To establish a successful pregnancy, an embryo needs to attach or ‘implant’ in the womb. In some cases of failed implantation, it is thought that the embryo doesn’t implant because the lining of the womb isn’t providing the right environment.
The endometrial scratching (ES) procedure is thought to trigger the body to repair the site of the scratch, releasing chemicals and hormones that make the womb lining more receptive to an implanting embryo. It is also suggested that the treatment could activate genes that make the womb lining more receptive to embryos.
Could endometrial scratching be right for me?
Endometrial scratching before fertility treatment can help women who have had failed IVF treatments to improve their chances of implantation, so maybe an option if you have been through miscarriages or if you have had unsuccessful treatments before.
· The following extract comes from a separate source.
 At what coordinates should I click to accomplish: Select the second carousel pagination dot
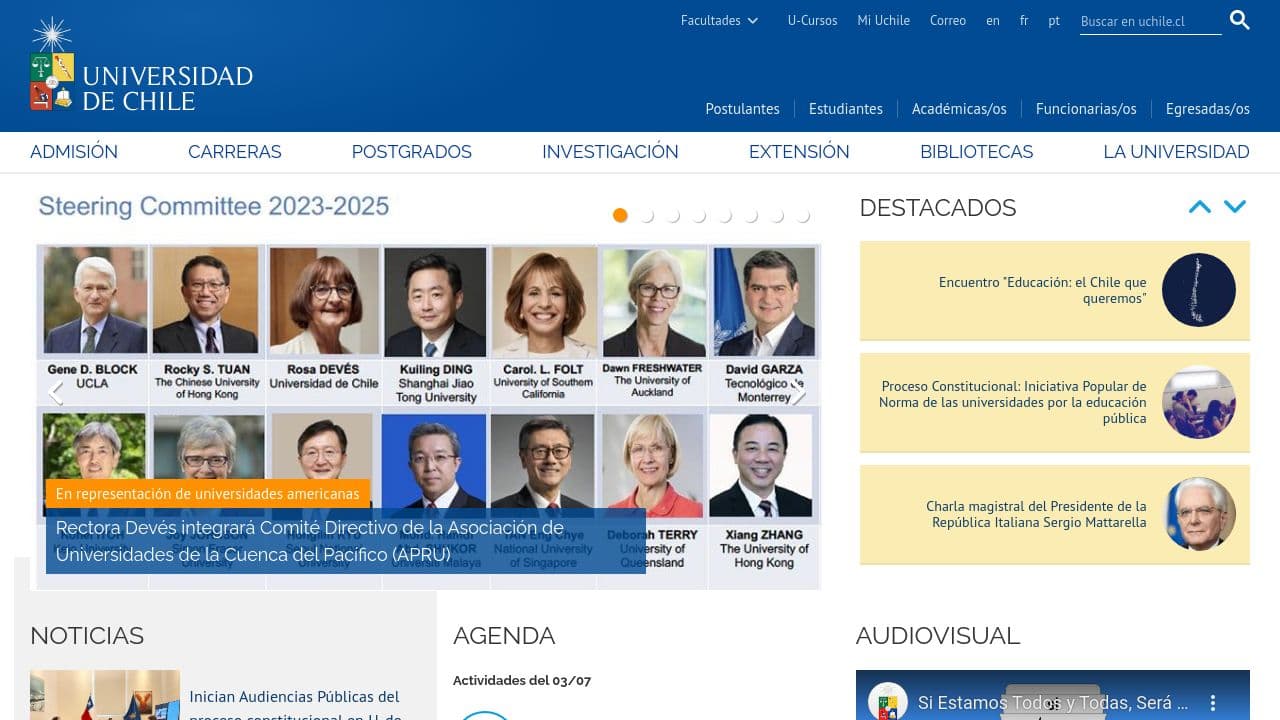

Some studies have suggested that ES might be useful if you have had multiple failed fertility treatments in cycles where good quality embryos were transferred but have not seen the benefit. You can have endometrial scratching if you are having IVF with your own eggs – fresh or frozen, and with donor eggs.
What does an endometrial scratch involve?
Endometrial scratching is similar to a smear test, so while it can be a little uncomfortable there’s usually no need for pain relief or sedation. We’ll very gently scratch the lining of your womb, also known as the endometrium. This causes a release of hormones in order to begin a repair process. Evidence suggests that this process makes the endometrium more receptive to embryos, which means it could improve your chances of implantation and therefore of successful treatment.
Timing of endometrial scratch
The optimum time for the procedure is in the cycle before your IVF treatment. The best time is often day 21 of your cycle, however, if you have an irregular menstrual cycle the timing could be different. Your consultant will advise you of the optimal date.
Are there any risks?
There is a risk of infection with any transcervical procedure that may require treatment with antibiotics but this happens in fewer than 5% of cases The risk of perforation with any uterine instrument is ~1:500 so is uncommon.
There is a small risk that if you have an infection within your cervix before ‘scratching’, this may cause the infection to spread up into the uterus. In Vitro clinic can treat this if necessary.
What are the side effects of endometrial scratching?
ES can cause period-like pain or cramping and/or a small amount of spotting or bleeding after the procedure but the discomfort should be manageable with over the counter pain relief. Around 1 in every 200 women having this type of procedure may feel faint afterward but this is usually brief and we will make sure you are feeling well before you leave the clinic.